14. Creation of St. Lawrence Island.

   When Creator was creating the earth, he made at first the shore of Uñi´sak; then he made the Russian land, after that the American land. Then he felt tired, and lay down to have a rest. The sun, however, had not set, and he said, "It is still light. Let me create sornething small. So he stretched out his hand, and took from the bottom of the sea a handful of sand. He pressed the water out of it, — and therefore our island is called Čibu´kak ("pressed out," "wrung out"), — and put it upon the ground before himself. Then he picked up a few small pebbles and put them in various places on this mound of sand. These were men. They were weak and without enterprise.

   He said to them, "You must take your food out of the water. I shall not give you reindeer. They are too good for you." They sought food, and found a walrus, a thong-seal, and a ringed-seal. Still it was not enough, and they were starving. All the people died of starvation; only an orphan was left alive. He was covered with scabs; his skin had large ulcers, and in some places hung down in tatters. He had no food for nearly a month. So he lay in the cold sleeping-room, unable to rise. His body was covered with an old coat of bird-skins without feathers. He lay shaking with cold, and asking for a speedy death.

   He wanted to sleep, but could not. So he prayed to the Sea-God, 2 not for food, at least for a little sleep. But the sleep did not come. Then he prayed to the Upper God for a little sleep. The sleep did not come. But the Sea-God had compassion on him, and sent a walrus. The walrus came roaring, and emerged out of the ground near the house. Then it plunged back, but left behind a few jelly-fish. Some of them were right

p. 434 in the sleeping-room. The boy felt around with his hands. He found one jelly-fish, and swallowed it; but his stomach was so little used to food, that he died of cramps. The Upper God had compassion on him, and brought him back to life. He ate five more jelly-fishes, and died again. The Upper God brought him back to life another time. Now his stomach was stronger.
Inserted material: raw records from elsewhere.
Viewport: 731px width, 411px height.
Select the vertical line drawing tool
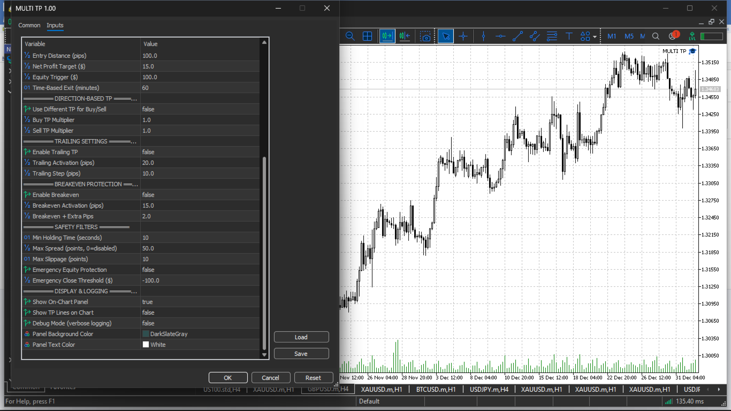483,36
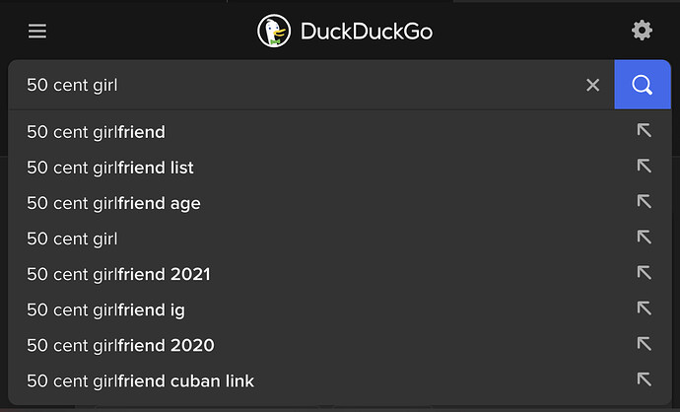Select suggestion '50 cent girlfriend ig'
This screenshot has width=680, height=412.
[340, 309]
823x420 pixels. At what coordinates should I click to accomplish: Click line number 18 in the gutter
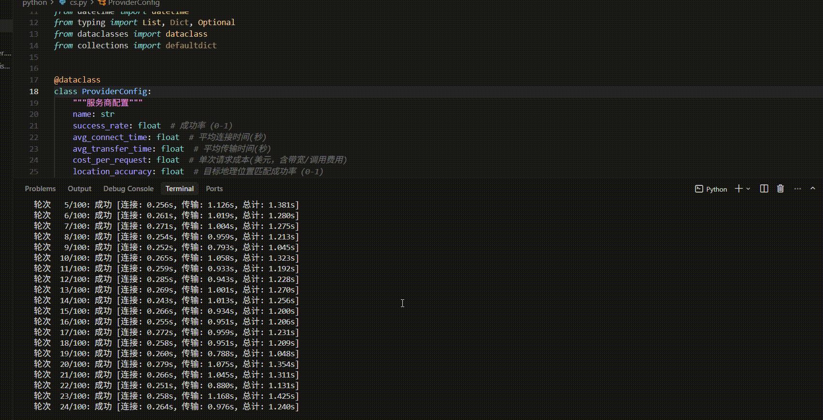[34, 91]
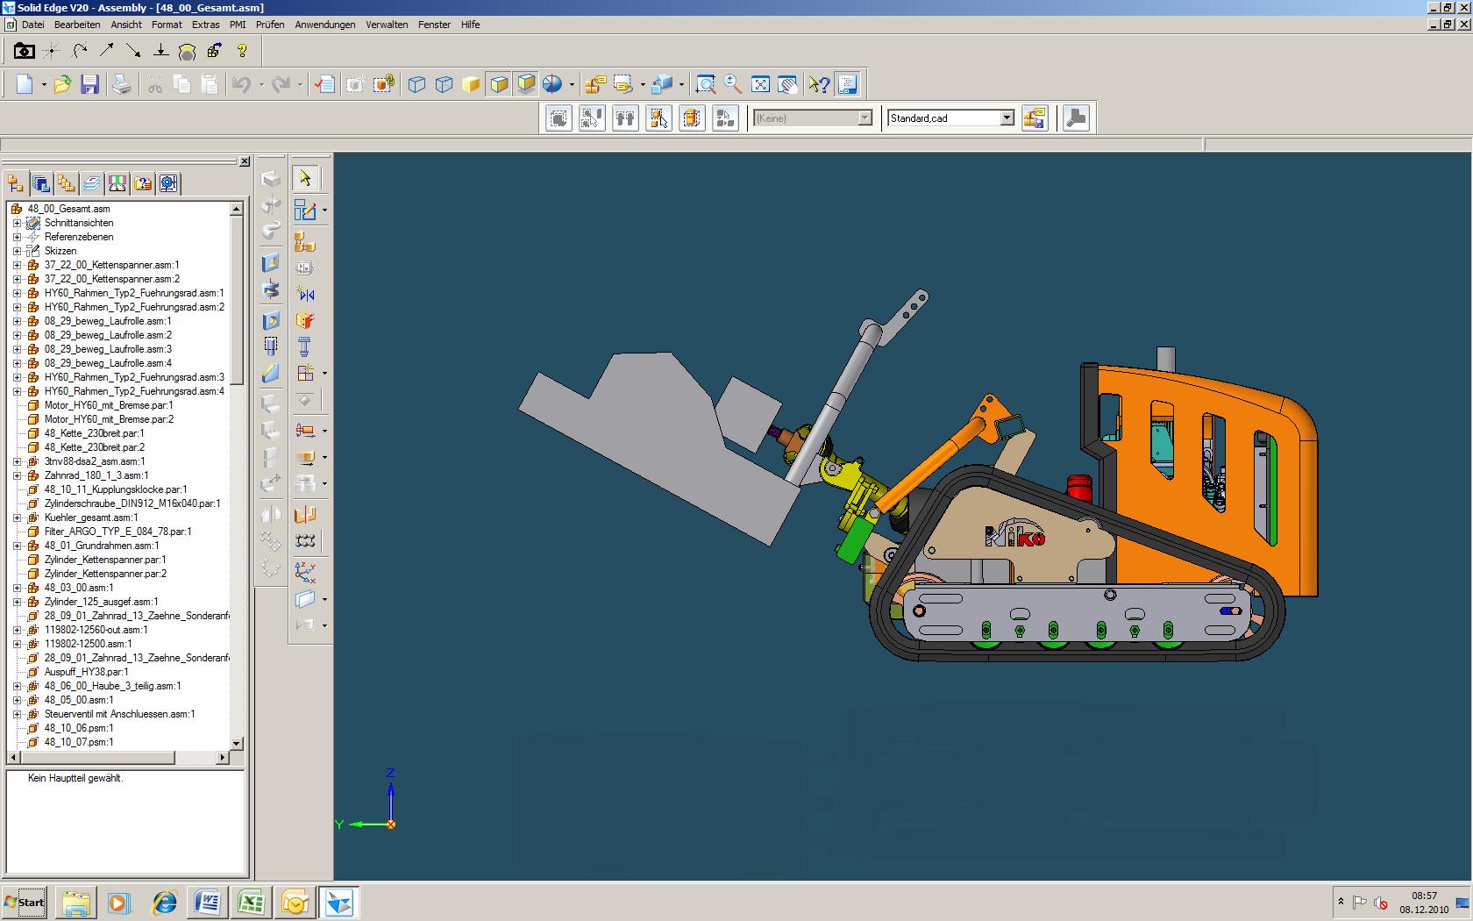Select the arrow Select tool

pos(305,178)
He ate plenty of jelly-fish, and felt better. Still he had no sleep. He prayed again to the Upper God, who had compassion on him and sent him sleep.

   He slept three days and two nights. Then he dreamed. Six women — one old one and five young ones — entered the sleeping-room. They put everything in good order, cleaned away the rubbish, spread the skins, and lighted the lamp. Then the room was warm and tidy. He wished to move nearer the lamp, and then he awoke. The sleeping-room was dark and cold, as before. He prayed again for sleep, but without success. Three days and two nights he was there, trembling with cold, then he dozed off and had the same dream. The women came and put the sleeping-room in order. The old woman said, "We are assistants of the Upper God. We must not waken him till everything is ready. Now prepare the food!" The younger women brought a large dish filled with fish, walrus-meat, and seal-blubber. There was everything except whale-skin.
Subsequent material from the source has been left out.